Algún día deberán recuperarse las figuras de las verdaderas pintoras de genio que la propaganda feminista deja de lado, ya que no cumplen los requisitos ideológicos necesarios para ser “mujer” y, por lo tanto, no existen. No se extrañen, así de sectaria es la memoria de los colectivos que pervierten a nuestros jóvenes, destrozan nuestra cultura y rapiñan nuestros tributos. Por ejemplo, no fue “mujer” Louise Vigée-Lebrun, pintora de una técnica excelente, en la transición del rococó al neoclasicismo, pero que nunca figurará al nivel de un adefesio como Frida Kahlo porque fue aristócrata y bella y sus obras reflejan una armonía y un buen gusto que son la antítesis de esperpentismo dominante. O Zinaída Serebriákova, maestra modernista rusa que llevó a los pinceles la femineidad triunfante, con fuertes raíces campesinas, pero que tuvo el buen criterio de huir de Rusia tras la llegada al poder de los bolcheviques. O, incluso dentro de la barbarie marxista del siglo XX, a la gran escultora Vera Mújina, que fue una de las artistas clave del realismo socialista, esa sana reacción del espíritu ruso frente a las abstracciones sin sangre ni gracia de los Malevich y compañía. Leni Riefenstahl, una de las grandes artistas del siglo pasado: ¿fue “mujer”? Desde luego, su sentido de la belleza y su culto del cuerpo la alejarían del “ideal” feminista aunque no hubiera participado en los fastos del III Reich.
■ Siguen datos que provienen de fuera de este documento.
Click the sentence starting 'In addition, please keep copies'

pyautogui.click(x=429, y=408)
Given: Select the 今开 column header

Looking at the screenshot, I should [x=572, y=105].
En fin. Sobran la palabras cuando se pueden ver y comparar las obras. Admire el lector, por ejemplo, los autorretratos de Vigée-Lebrun y Zinaída Serebriákova y compárelos con los abortos de Frida Kahlo. Su simple observación nos enseñará las diferencias que existen entre una civilización sana y otra enferma. Entre una idea alegre, fértil, fuerte, bella y aristocrática de la mujer y el estéril hembrismo animalista que hoy impera. No hace falta más.